Brookdale’s Torbet agrees that the payor landscape varies greatly by market. She notes that bundled payment systems are widespread in Florida, and becoming more common in California and Colorado. 

The challenge, as Torbet sees it, is for skilled nursing providers to demonstrate high quality in order to become a part of the payors’ preferred network. “If a provider is not delivering quality, they are at risk,” she says. 

 

Show me the data

Skilled nursing operators must be able to provide statistics to back up their claims, sources emphasize. 

Quality measures of outcomes are key, according to Bill Kauffman, senior research analyst at the National Investment Center for Seniors Housing & Care based in Annapolis, Md. Operators must demonstrate that they can track costs and manage them efficiently. “It’s a changing environment. Pay attention,” advises Kauffmann. 

A skilled nursing facility should also have at least a three-star rating from the Five-Star Quality Rating System. “That is the number one metric,” he says, noting that hospitals and health systems are using the Five-Star system to narrow their preferred skilled nursing networks.

The risks aren’t confined to being cut out of a network either. 

Starting October 1, 2018, a skilled nursing value-based purchasing program will link payments to performance and require quality reporting. Facilities that don’t comply could face fines. “Medicare is ratcheting up reporting on quality metrics,” says Bentley, the consultant with Avalere Health.

He adds that the days of managing relatively straightforward procedures, such as a knee replacement, are coming to an end. Many seniors with simple cases are being sent directly home with home health services. 

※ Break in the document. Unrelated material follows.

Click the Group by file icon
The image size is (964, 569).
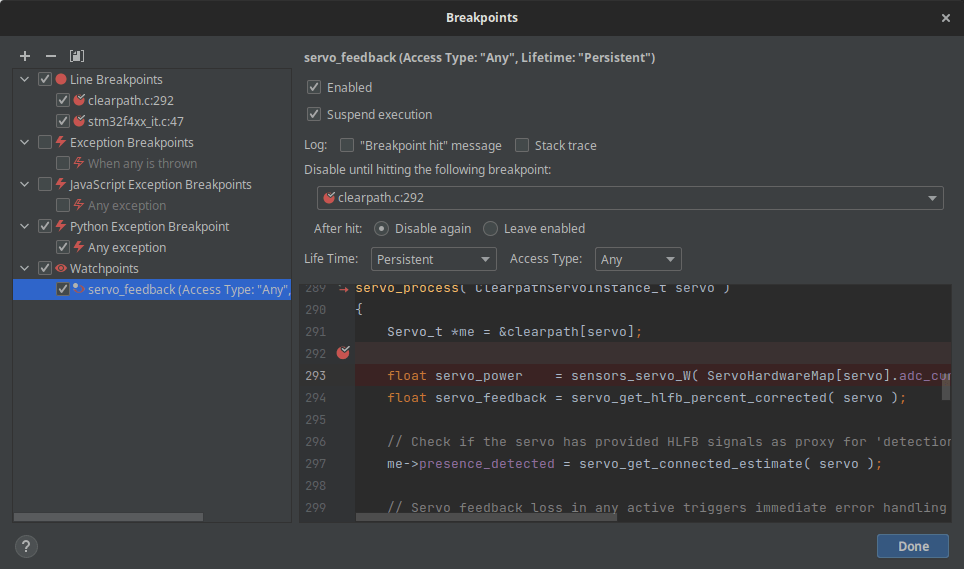click(x=77, y=56)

Skilled nursing facilities must demonstrate to payors and referral partners that they can manage difficult health problems, such as congestive heart failure. 

 

Mitigating payment risk

Recognizing the risks of a quickly changing reimbursement market, some seniors housing owners and operators are taking a different approach altogether. Several big seniors housing and healthcare REITs have spun off their skilled nursing portfolios into separate companies. 

Trilogy Health Services, a private company that focuses on campuses with a continuum of care, is reducing its exposure to skilled nursing by adding more seniors housing to its communities. “We have to be open to change,” says Randy Bufford, president and CEO at Trilogy. “Macro forces are impacting our business.”

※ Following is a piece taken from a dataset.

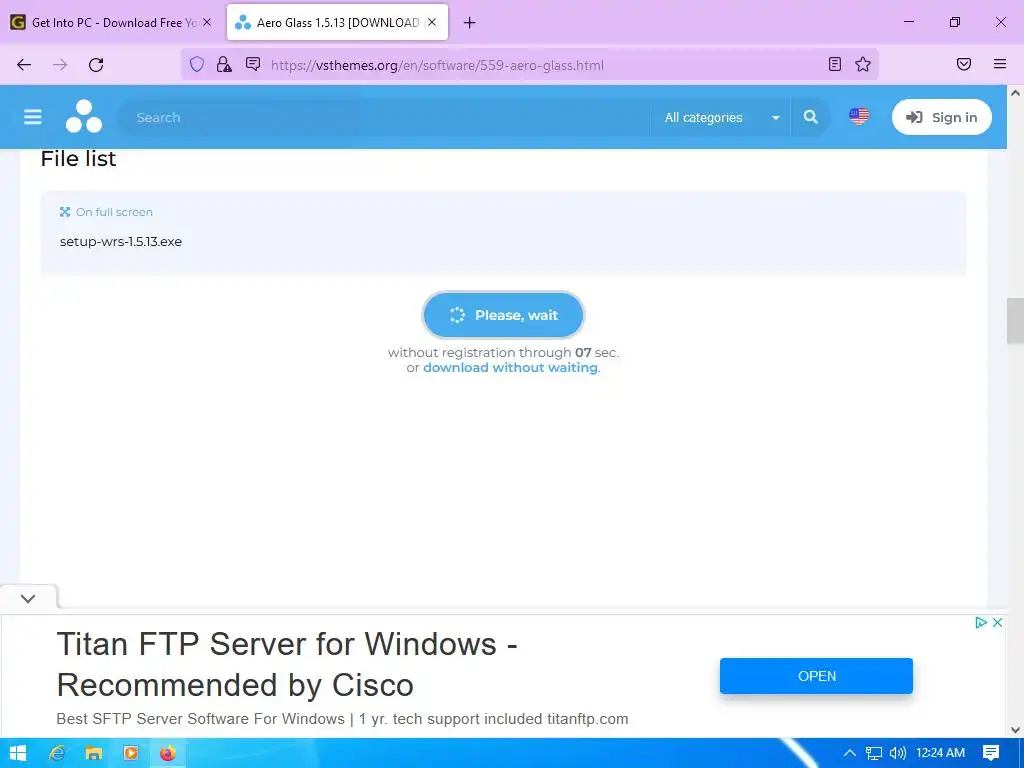Image resolution: width=1024 pixels, height=768 pixels.
Task: Reload the current page
Action: tap(96, 65)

The Louisville, Ky.-based company owns and operates 101 facilities in Indiana, Ohio, Michigan, and Kentucky. A typical Trilogy campus features about 50 skilled nursing and 40 assisted living units. 

About one-third of the Trilogy properties include 20 to 36 independent living units, typically patio homes. Trilogy owns and operates seven stand-alone skilled nursing facilities.

While home health is becoming a popular add-on for skilled operators since so many patients are sent directly home from the hospital, Trilogy dropped out of that business five years ago and now partners with local home health providers. “That’s one business where you have to have scale,” says Bufford. 

Trilogy is not exiting skilled nursing altogether, however. Its new project in Madison, Ind., provides a good example. The company converted an old hospital into a facility with assisted living, independent living and two floors of skilled nursing. The project, known as River Terrace, opened in February.

“We are not taking our foot out of the post-acute bucket,” says Bufford. “But we are mitigating our risk by diversifying our revenue sources.”

While many skilled nursing facilities include 100 units or more, Bufford plans to limit
Trilogy’s skilled units to about 55 beds. He explains that if a managed care payor, say a Medicare Advantage plan, does not provide reimbursement rates sufficient to provide an adequate return on investment, then the company won’t participate in an agreement with that payor. 

Since Trilogy’s skilled facilities are relatively small, the company can afford to have less market share than big operators, says Bufford. “We’re taking it market by market.”